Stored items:
+-------+

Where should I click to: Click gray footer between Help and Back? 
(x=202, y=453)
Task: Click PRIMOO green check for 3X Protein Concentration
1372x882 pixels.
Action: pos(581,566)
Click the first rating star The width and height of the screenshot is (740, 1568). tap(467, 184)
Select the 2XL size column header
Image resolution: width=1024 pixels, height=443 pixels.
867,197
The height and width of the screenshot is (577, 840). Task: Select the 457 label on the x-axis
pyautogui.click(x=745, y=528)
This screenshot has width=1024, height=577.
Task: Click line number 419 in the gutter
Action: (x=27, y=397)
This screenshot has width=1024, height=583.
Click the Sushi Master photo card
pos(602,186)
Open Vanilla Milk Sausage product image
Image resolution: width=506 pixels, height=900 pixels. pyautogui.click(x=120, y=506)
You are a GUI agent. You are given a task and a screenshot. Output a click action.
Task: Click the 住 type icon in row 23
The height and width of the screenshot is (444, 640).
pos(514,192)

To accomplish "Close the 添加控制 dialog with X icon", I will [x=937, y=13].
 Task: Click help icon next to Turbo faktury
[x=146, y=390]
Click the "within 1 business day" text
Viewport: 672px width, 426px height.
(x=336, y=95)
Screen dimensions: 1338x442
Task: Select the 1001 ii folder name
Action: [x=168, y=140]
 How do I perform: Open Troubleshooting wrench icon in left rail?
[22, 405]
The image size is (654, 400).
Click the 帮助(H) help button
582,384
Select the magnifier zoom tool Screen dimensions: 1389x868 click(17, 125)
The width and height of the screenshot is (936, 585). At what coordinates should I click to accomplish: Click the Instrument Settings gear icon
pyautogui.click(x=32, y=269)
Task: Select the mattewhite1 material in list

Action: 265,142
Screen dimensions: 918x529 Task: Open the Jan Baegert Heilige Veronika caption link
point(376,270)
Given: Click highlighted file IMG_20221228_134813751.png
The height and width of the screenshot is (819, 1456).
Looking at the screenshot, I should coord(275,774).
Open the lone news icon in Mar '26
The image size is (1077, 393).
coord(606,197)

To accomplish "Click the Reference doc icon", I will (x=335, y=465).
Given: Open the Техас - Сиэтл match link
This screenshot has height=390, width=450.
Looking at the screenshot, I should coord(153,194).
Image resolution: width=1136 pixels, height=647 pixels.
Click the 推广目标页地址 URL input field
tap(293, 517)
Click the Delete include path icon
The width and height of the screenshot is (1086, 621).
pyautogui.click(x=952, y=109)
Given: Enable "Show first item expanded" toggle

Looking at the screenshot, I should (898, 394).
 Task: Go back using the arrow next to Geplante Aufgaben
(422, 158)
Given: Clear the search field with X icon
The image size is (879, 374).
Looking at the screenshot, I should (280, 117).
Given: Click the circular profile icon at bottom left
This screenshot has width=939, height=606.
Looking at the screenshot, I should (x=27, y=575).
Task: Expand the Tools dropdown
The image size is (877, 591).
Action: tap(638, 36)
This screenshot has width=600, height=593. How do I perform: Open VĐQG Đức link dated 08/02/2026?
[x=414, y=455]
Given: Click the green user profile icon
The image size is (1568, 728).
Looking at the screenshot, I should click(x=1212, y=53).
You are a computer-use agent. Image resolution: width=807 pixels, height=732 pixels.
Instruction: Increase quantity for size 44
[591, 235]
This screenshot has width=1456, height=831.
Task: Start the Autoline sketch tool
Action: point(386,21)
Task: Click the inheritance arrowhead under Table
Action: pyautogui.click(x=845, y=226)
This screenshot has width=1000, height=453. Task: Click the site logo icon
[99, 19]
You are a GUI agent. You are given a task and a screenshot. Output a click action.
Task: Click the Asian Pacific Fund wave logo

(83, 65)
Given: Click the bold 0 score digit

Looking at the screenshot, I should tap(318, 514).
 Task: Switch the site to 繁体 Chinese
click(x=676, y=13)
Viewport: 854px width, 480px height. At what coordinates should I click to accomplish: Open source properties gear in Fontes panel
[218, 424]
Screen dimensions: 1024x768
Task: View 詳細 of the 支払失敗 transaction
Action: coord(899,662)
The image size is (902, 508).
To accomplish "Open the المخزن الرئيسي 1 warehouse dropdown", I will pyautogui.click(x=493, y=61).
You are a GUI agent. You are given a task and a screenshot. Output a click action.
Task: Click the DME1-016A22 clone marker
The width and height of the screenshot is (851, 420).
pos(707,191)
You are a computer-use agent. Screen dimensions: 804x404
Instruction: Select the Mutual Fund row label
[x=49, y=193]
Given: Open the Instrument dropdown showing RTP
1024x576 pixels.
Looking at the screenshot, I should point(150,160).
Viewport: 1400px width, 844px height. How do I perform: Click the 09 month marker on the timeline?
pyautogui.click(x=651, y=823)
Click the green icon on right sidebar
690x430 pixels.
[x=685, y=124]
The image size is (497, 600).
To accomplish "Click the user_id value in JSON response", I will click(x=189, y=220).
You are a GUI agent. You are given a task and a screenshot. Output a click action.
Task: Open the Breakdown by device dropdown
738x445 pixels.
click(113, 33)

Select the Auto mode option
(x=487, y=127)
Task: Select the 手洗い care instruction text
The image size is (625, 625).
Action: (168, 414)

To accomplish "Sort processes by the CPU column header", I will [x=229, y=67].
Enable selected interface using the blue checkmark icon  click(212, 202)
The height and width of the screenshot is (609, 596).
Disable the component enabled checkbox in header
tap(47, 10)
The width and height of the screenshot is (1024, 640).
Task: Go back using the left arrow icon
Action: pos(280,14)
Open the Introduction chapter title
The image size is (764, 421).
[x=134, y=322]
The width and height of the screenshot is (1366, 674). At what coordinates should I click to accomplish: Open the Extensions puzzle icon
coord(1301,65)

+-------+

Output the data once more, exactly as given.

Where should I click to: Click gray footer between Help and Back? 
(x=202, y=453)
Task: Click PRIMOO green check for 3X Protein Concentration
1372x882 pixels.
Action: pos(581,566)
Click the first rating star The width and height of the screenshot is (740, 1568). tap(467, 184)
Select the 2XL size column header
Image resolution: width=1024 pixels, height=443 pixels.
867,197
The height and width of the screenshot is (577, 840). Task: Select the 457 label on the x-axis
pyautogui.click(x=745, y=528)
This screenshot has width=1024, height=577.
Task: Click line number 419 in the gutter
Action: (x=27, y=397)
This screenshot has width=1024, height=583.
Click the Sushi Master photo card
pos(602,186)
Open Vanilla Milk Sausage product image
Image resolution: width=506 pixels, height=900 pixels. pyautogui.click(x=120, y=506)
You are a GUI agent. You are given a task and a screenshot. Output a click action.
Task: Click the 住 type icon in row 23
The height and width of the screenshot is (444, 640).
pos(514,192)

To accomplish "Close the 添加控制 dialog with X icon", I will [x=937, y=13].
 Task: Click help icon next to Turbo faktury
[x=146, y=390]
Click the "within 1 business day" text
Viewport: 672px width, 426px height.
(x=336, y=95)
Screen dimensions: 1338x442
Task: Select the 1001 ii folder name
Action: [x=168, y=140]
 How do I perform: Open Troubleshooting wrench icon in left rail?
[22, 405]
The image size is (654, 400).
Click the 帮助(H) help button
582,384
Select the magnifier zoom tool Screen dimensions: 1389x868 click(17, 125)
The width and height of the screenshot is (936, 585). At what coordinates should I click to accomplish: Click the Instrument Settings gear icon
pyautogui.click(x=32, y=269)
Task: Select the mattewhite1 material in list

Action: 265,142
Screen dimensions: 918x529 Task: Open the Jan Baegert Heilige Veronika caption link
point(376,270)
Given: Click highlighted file IMG_20221228_134813751.png
The height and width of the screenshot is (819, 1456).
Looking at the screenshot, I should coord(275,774).
Open the lone news icon in Mar '26
The image size is (1077, 393).
coord(606,197)

To accomplish "Click the Reference doc icon", I will (x=335, y=465).
Given: Open the Техас - Сиэтл match link
This screenshot has height=390, width=450.
Looking at the screenshot, I should coord(153,194).
Image resolution: width=1136 pixels, height=647 pixels.
Click the 推广目标页地址 URL input field
tap(293, 517)
Click the Delete include path icon
The width and height of the screenshot is (1086, 621).
pyautogui.click(x=952, y=109)
Given: Enable "Show first item expanded" toggle

Looking at the screenshot, I should (898, 394).
 Task: Go back using the arrow next to Geplante Aufgaben
(422, 158)
Given: Clear the search field with X icon
The image size is (879, 374).
Looking at the screenshot, I should (280, 117).
Given: Click the circular profile icon at bottom left
This screenshot has width=939, height=606.
Looking at the screenshot, I should (x=27, y=575).
Task: Expand the Tools dropdown
The image size is (877, 591).
Action: tap(638, 36)
This screenshot has width=600, height=593. How do I perform: Open VĐQG Đức link dated 08/02/2026?
[x=414, y=455]
Given: Click the green user profile icon
The image size is (1568, 728).
Looking at the screenshot, I should click(x=1212, y=53).
You are a computer-use agent. Image resolution: width=807 pixels, height=732 pixels.
Instruction: Increase quantity for size 44
[591, 235]
This screenshot has width=1456, height=831.
Task: Start the Autoline sketch tool
Action: point(386,21)
Task: Click the inheritance arrowhead under Table
Action: pyautogui.click(x=845, y=226)
This screenshot has width=1000, height=453. Task: Click the site logo icon
[99, 19]
You are a GUI agent. You are given a task and a screenshot. Output a click action.
Task: Click the Asian Pacific Fund wave logo

(83, 65)
Given: Click the bold 0 score digit

Looking at the screenshot, I should tap(318, 514).
 Task: Switch the site to 繁体 Chinese
click(x=676, y=13)
Viewport: 854px width, 480px height. At what coordinates should I click to accomplish: Open source properties gear in Fontes panel
[218, 424]
Screen dimensions: 1024x768
Task: View 詳細 of the 支払失敗 transaction
Action: coord(899,662)
The image size is (902, 508).
To accomplish "Open the المخزن الرئيسي 1 warehouse dropdown", I will pyautogui.click(x=493, y=61).
You are a GUI agent. You are given a task and a screenshot. Output a click action.
Task: Click the DME1-016A22 clone marker
The width and height of the screenshot is (851, 420).
pos(707,191)
You are a computer-use agent. Screen dimensions: 804x404
Instruction: Select the Mutual Fund row label
[x=49, y=193]
Given: Open the Instrument dropdown showing RTP
1024x576 pixels.
Looking at the screenshot, I should point(150,160).
Viewport: 1400px width, 844px height. How do I perform: Click the 09 month marker on the timeline?
pyautogui.click(x=651, y=823)
Click the green icon on right sidebar
690x430 pixels.
[x=685, y=124]
The image size is (497, 600).
To accomplish "Click the user_id value in JSON response", I will click(x=189, y=220).
You are a GUI agent. You are given a task and a screenshot. Output a click action.
Task: Open the Breakdown by device dropdown
738x445 pixels.
click(113, 33)

Select the Auto mode option
(x=487, y=127)
Task: Select the 手洗い care instruction text
The image size is (625, 625).
Action: (168, 414)

To accomplish "Sort processes by the CPU column header", I will [x=229, y=67].
Enable selected interface using the blue checkmark icon  click(212, 202)
The height and width of the screenshot is (609, 596).
Disable the component enabled checkbox in header
tap(47, 10)
The width and height of the screenshot is (1024, 640).
Task: Go back using the left arrow icon
Action: pos(280,14)
Open the Introduction chapter title
The image size is (764, 421).
[x=134, y=322]
The width and height of the screenshot is (1366, 674). At what coordinates should I click to accomplish: Open the Extensions puzzle icon
coord(1301,65)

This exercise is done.